During the second quarter of fiscal 2000, the company acquired Richfood and
signed a $2.3 billion annual supply agreement with Kmart Corporation ("Kmart").
Due to these significant changes in the business, the company reevaluated the
restructure activities in the fourth quarter of fiscal 2000 as well as the
timeline to complete. This resulted in an increase to the facility consolidation
charge of $8.0 million and a decrease in the non-core store disposal charge of
$1.9 million. The infrastructure realignment charge decreased $6.1 million due
to a number of voluntary terminations and higher than expected attrition. The

                                       8
<PAGE>

company expects to complete the majority of these activities by the end of
fiscal 2001. The company is currently undertaking an asset rationalization
review which may result in an additional charge in the fourth quarter. Details
of the restructuring activity follow.

   -----------------------------------------------------------------------------

                                        Balance,       Fiscal 2001  Balance,
   (Dollars in thousands)               Feb. 26, 2000  Activity     Dec. 2, 2000
   -----------------------------------------------------------------------------

   Facility consolidation                $   44,550      $   8,193    $  36,357
   Non-core store disposal                   29,326         19,343        9,983
   Infrastructure realignment                 6,791          3,303        3,488
   -----------------------------------------------------------------------------
   Total restructure and other charges   $   80,667      $  30,839    $  49,828
   -----------------------------------------------------------------------------

   Employees                                  1,513            474        1,039
   -----------------------------------------------------------------------------

Subsequent Event
----------------

Kmart has notified the company that Kmart intends to terminate their $2.3
billion supply contract as of June 30, 2001. Kmart expressed its intent to
consolidate its $3.7 billion in annual purchases with one supplier. The company
and Kmart are in negotiations regarding such an alternative supply relationship.
Although it is too early to predict the outcome of those negotiations, they
could lead to additional business opportunities, a continuation of the same
relationship or a termination of the supply relationship.

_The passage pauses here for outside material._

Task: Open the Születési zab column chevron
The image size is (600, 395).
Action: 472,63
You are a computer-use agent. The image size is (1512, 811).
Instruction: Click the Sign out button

Item 2:    Management's Discussion and Analysis of Financial Condition and
           ---------------------------------------------------------------
           Results of Operations
           ---------------------

Results of Operations
---------------------

RESULTS FOR THE QUARTER:

For the third quarter of fiscal 2001, the company achieved sales of $5.4
billion, net earnings of $47.5 million and diluted earnings per share of $.36.
Last year, sales were $5.4 billion, net earnings were $58.7 million and diluted
earnings per share were $.42.

Net sales

Net sales increased 1.1 percent compared to last year. Retail food sales
increased 4.0 percent while food distribution sales decreased .7 percent.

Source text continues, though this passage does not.